Provision three Azure Data Lake Storage Gen2 accounts for each data landing zone
It's important to plan the structure of your data before you land it into a data lake. This planning then allows security, partitioning, and processing to be used effectively. The three data lakes outlines a starting point for data management and analytics scenario.
Overview
The three data lake accounts should align to the typical zones within a data lake.
| Lake number | Zone | Container |
|---|---|---|
| 1 | Raw | 1 |
| 2 | Enriched | 1 |
| 2 | Curated | 2 |
| 3 | Workspace | 1 |
There should be a single container per data lake zone. The exception to this recommendation is where immutable or different soft delete policies are required for the data held in the container. These requirements will drive the need for more containers.
The services should be enabled with the hierarchical name space feature to allow efficient file management. The hierarchical name space feature helps you organize objects and files within an account into a hierarchy of directories and nested subdirectories. It's organized in the same way that the file system on your computer is organized.
Important
The Azure Blob Storage account must have hierarchical name space enabled to allow efficient file management.

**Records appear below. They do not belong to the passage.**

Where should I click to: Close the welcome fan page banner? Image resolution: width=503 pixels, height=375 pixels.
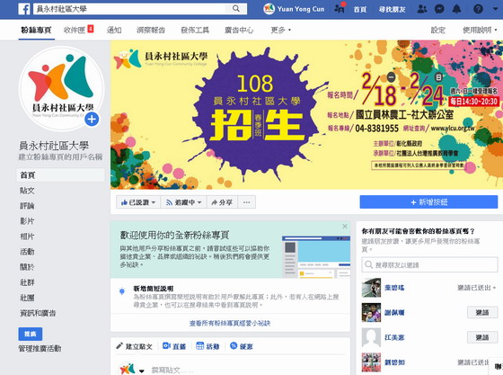[345, 227]
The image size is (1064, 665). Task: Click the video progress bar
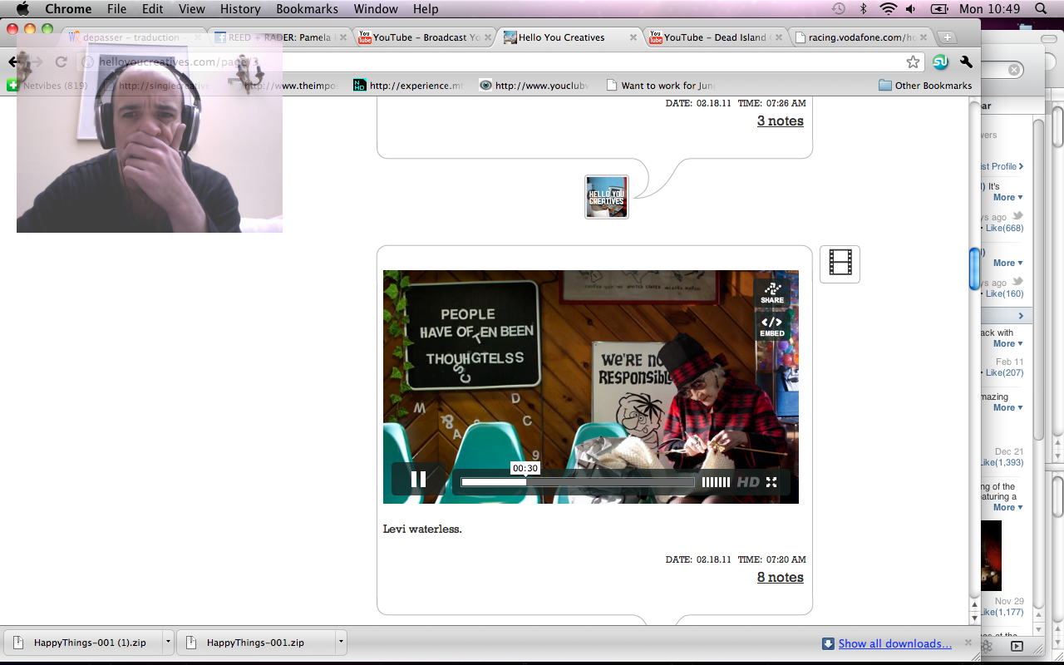pyautogui.click(x=577, y=482)
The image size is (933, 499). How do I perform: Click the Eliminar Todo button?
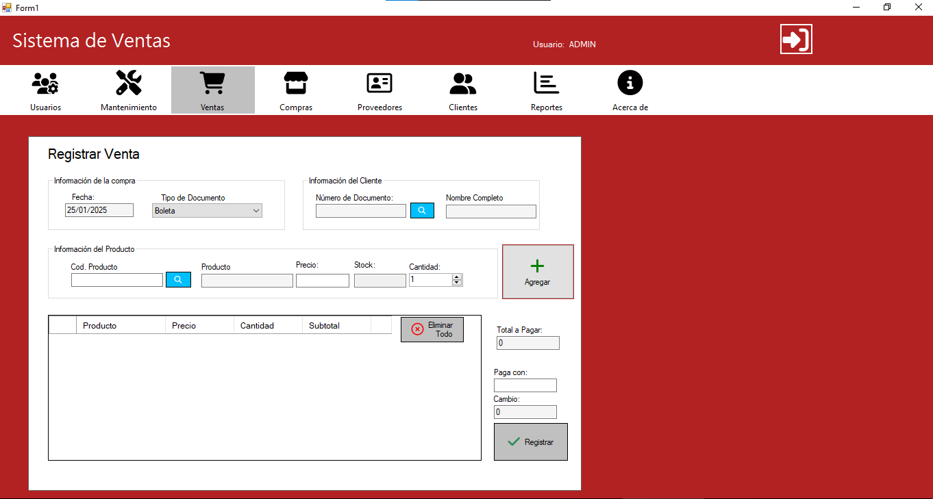click(432, 329)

While the data lake sits across three data lake accounts, multiple containers, and folders, it represents one logical data lake for the data landing zone.
Provisioning three data lake accounts allows you to set different redundancy, retention, and access policies for each lake account. For example, you might want your raw data to be geo-redundant. Workspace might be used for data exploration and require locally redundant disaster recovery.

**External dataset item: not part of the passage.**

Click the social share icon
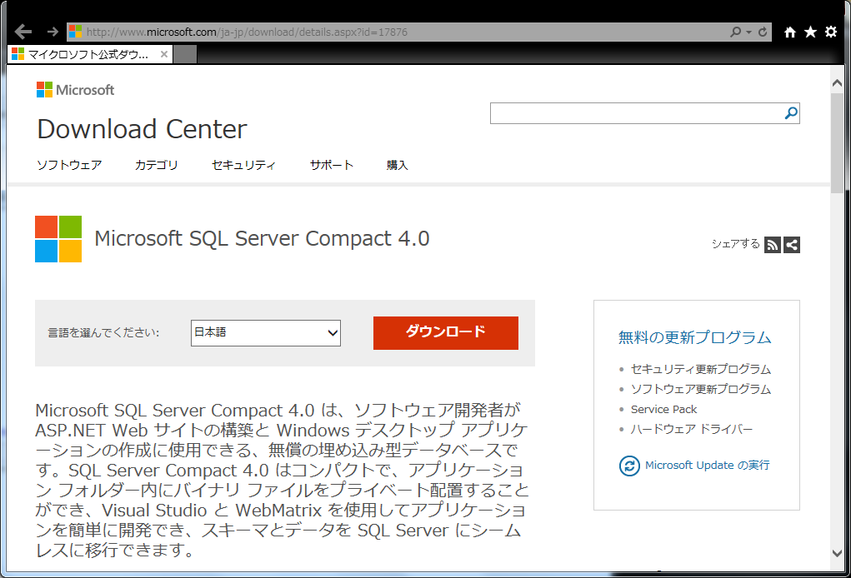This screenshot has height=578, width=851. tap(792, 245)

Each data integration should have two folders on the raw and enriched data lake zones over which they should have ownership. Each data product should have two folders on the curated data lake zones over which they should have ownership.
The two folders per data integration or data product should be divided by classification. This classification leads to a general folder, for confidential or below, and a sensitive personal data folder with access controlled by access control lists (ACLs). By having these two folders below data integration or data product, you can choose to create a dataset with all the personal data removed located in the general folder. You can then have another dataset with all personal data in the sensitive personal data folder.
Access to the data is restricted by a combination of access control lists (ACLs) and Azure Active Directory (Azure AD) groups. These lists and groups control what can and can't be accessed by other groups. Integration operations teams** and data product teams can approve or reject access to their data assets.
Note
For more information about handling restricted data, see Restricted data.
Raw zone or data lake one
Using the water-based analogy, think of this layer as a reservoir that stores data in its natural and original state. It's unfiltered and unpurified. You might choose to store the data in its original format, such as JSON or .CSV. But there might be scenarios where it makes sense to store it as a column in compressed format such as Avro, Parquet, or Databricks Delta Lake.
This data is always immutable. It should be locked down and the permissions given to any consumers, whether they're automated or human, should be read-only. The zone might be organized by using a folder per source system. Each ingestion process has write access to only its associated folder.
Consider using lifecycle management to reduce long-term storage costs. This recommendation is because this layer usually stores the largest amount of data. Azure Data Lake Storage Gen2 supports moving data to the cool access tier either programmatically or through a lifecycle management policy. The policy defines a set of rules that run once a day and can be assigned to the account, filesystem, or folder level. The feature is free although the operations will incur a cost.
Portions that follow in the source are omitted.